# Green Eggs and Kamodo Joe



## RussellAP (Feb 21, 2012)

For you guys that make money making furniture, here's a tip. These Green Egg and Kamodo Joe grills are selling like hotcakes.










They come with their own stand, but owners want tables. I've seen them from $400 to over $2000.



















I've been making them out of pine with a danish oil combo of cherry and golden oak, then marine spar and selling them delivered for $350. It costs me under $100 for materials and it takes about a day of solid work to crank one out. 
Here's a few I've done so far.




























Good profit in these babies.

Have fun.


----------



## TheTurtleCarpenter (Jun 25, 2015)

That's a nice market niche, Russell. Word of mouth will do your marketing for you and lead to other projects.


----------



## waho6o9 (May 6, 2011)

Good to know thanks Russell.


----------



## Tennessee (Jul 8, 2011)

Green eggs and ham, I am, I am. That is finding a little niche and filling it. Outstanding!
My local Ace Hardware sells a table with their Green Eggs. I don't know who makes it, but they are PRICEY. The table adds about $400 to the price, give or take $100 depending on how big the table is and what it comes with. Their biggest? One with a stainless cooler in it and a cheap stainless sink with a hose drain, that goes for about $700 as an add-on to the price of the egg. They also did a retro one with reproduction Coke and Pepsi signs (which they sell in the store) that seemed to sell like hotcakes.

Thanks! This one will definitely get filed for next spring in my local area.


----------



## jerkylips (May 13, 2011)

Somewhat off topic but does anyone here own one? I've heard great things but damn they are expensive!


----------



## Shadowrider (Feb 2, 2015)

I own a large sized BGE. Best grill on the planet. You can grill, smoke and even bake on them. I've even cooked meat loaf and roast on it and plan on pizza if I ever remember to pick up a ceramic pizza stone. It's very easy to control temps on them from 225 to as high as you want to go with 1200 about the max. I really need to get started on my table.

Try to find an Eggfest in your area and check out the plethora of different dishes that people cook on these grills. It's mind boggling.


----------



## Fresch (Feb 21, 2013)

I have a Primo XL, Chargriller ? Egg, and a brink men egg, you use lump charcoal. I also use a BarBQue guru (small computer running a fan), love them! I smoke cheese, cook anything.


----------



## OneAdamTwelve (May 14, 2015)

I have a BGE XL that I love. Haven't touched the gas grill since I got this one a year ago.
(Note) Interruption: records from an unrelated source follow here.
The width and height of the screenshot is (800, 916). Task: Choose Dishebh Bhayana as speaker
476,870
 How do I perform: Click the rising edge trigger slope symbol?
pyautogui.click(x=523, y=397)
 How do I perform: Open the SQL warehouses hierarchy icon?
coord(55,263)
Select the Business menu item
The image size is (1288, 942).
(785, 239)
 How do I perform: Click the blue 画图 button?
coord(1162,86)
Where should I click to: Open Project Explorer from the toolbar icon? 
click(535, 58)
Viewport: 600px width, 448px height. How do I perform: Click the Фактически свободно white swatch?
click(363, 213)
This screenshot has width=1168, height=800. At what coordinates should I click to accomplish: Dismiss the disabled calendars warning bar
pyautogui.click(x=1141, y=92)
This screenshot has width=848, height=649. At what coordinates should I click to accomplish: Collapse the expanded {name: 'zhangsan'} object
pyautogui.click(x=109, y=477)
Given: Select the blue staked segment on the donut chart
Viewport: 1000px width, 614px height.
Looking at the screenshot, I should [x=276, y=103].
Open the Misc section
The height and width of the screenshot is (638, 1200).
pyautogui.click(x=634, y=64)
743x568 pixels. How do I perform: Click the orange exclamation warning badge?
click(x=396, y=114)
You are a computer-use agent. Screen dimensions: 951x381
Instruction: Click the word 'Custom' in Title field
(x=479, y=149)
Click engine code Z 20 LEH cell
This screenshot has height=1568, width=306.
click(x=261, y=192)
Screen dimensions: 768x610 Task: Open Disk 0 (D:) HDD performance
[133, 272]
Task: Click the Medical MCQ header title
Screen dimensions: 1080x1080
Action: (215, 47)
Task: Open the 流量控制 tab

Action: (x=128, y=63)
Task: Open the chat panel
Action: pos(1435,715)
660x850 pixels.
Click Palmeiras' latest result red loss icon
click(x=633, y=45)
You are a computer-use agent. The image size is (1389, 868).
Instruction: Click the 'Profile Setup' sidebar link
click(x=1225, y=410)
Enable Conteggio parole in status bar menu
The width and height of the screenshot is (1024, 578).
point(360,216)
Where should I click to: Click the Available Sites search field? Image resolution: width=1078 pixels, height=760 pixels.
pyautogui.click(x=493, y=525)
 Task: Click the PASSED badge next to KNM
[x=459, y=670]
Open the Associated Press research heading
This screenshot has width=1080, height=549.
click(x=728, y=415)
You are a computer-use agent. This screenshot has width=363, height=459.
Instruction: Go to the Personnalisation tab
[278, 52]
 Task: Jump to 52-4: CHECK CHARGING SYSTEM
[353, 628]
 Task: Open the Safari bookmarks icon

I built my table out of cedar, using 2×6 for the base and fir 4×4 for the posts. Top is 1×6 cedar and 2×4 for the apron. It works great and should last a long, long time. I haven't thought about selling these, but agree it would be a great market. I can build one in a day as well. Love the idea.


----------



## HowardInToronto (Sep 27, 2013)

Russell -

You've hit on exactly the key ingredient in any business - Think markets! Not products!

Excellent work.

Kudos!

Howard


----------



## helluvawreck (Jul 21, 2010)

These are great projects. Thanks for the post.

helluvawreck aka Charles
http://woodworkingexpo.wordpress.com


----------



## bondogaposis (Dec 18, 2011)

These are great, glad you are doing well with them.


----------



## crank49 (Apr 7, 2010)

Friend of mine has a local furniture store and he sells the Green Egg.
Has his tables custom made by someone in the area. His are made of Cypress and they sell for $500 to $700.
Probably means he pays $250 to $350 for them.

I think a person could tap into this market pretty easily as long as you make a top quality product.
My friend, for example, would not risk his reputation of selling top quality products without proof of quality.
And, folks buying one of these high end grills are not looking for cheap. They are paying for quality and expect it.


----------



## onoitsmatt (Mar 7, 2015)

These are great griils. You can find old 60s era Kamados on craigslist for a couple hundred dollars. I have one and built my table from 2×4s and cedar fencing. Cool market niche too.


----------



## cebfish (Jan 15, 2011)

What size hole does need to be


----------



## RussellAP (Feb 21, 2012)

cebfish They vary, I've done 21" - 23" and 26 1/4.


----------



## Tennessee (Jul 8, 2011)

The question I have…who's gonna lift that thing up to carefully put it in the hole? Need an engine hoist?


----------



## jdfiremedic (May 2, 2014)

This was my first project of this size 3 or 4 years ago. I've since built & sold 5 others similar to mine. They are a fun build.


----------



## RussellAP (Feb 21, 2012)

Tennessee, I make the tops removable with 4 screws. You can even take out the top 2×4 if needed. Makes it a lot easier and keeps the table from getting messed up.


----------



## Brodan (Nov 1, 2014)

Fantastic grill and a great company that stands behind their products. I've had my large for about 4 years.










Great niche market. Folks spending what these things cost probably are a great market. 
Good looking work.


----------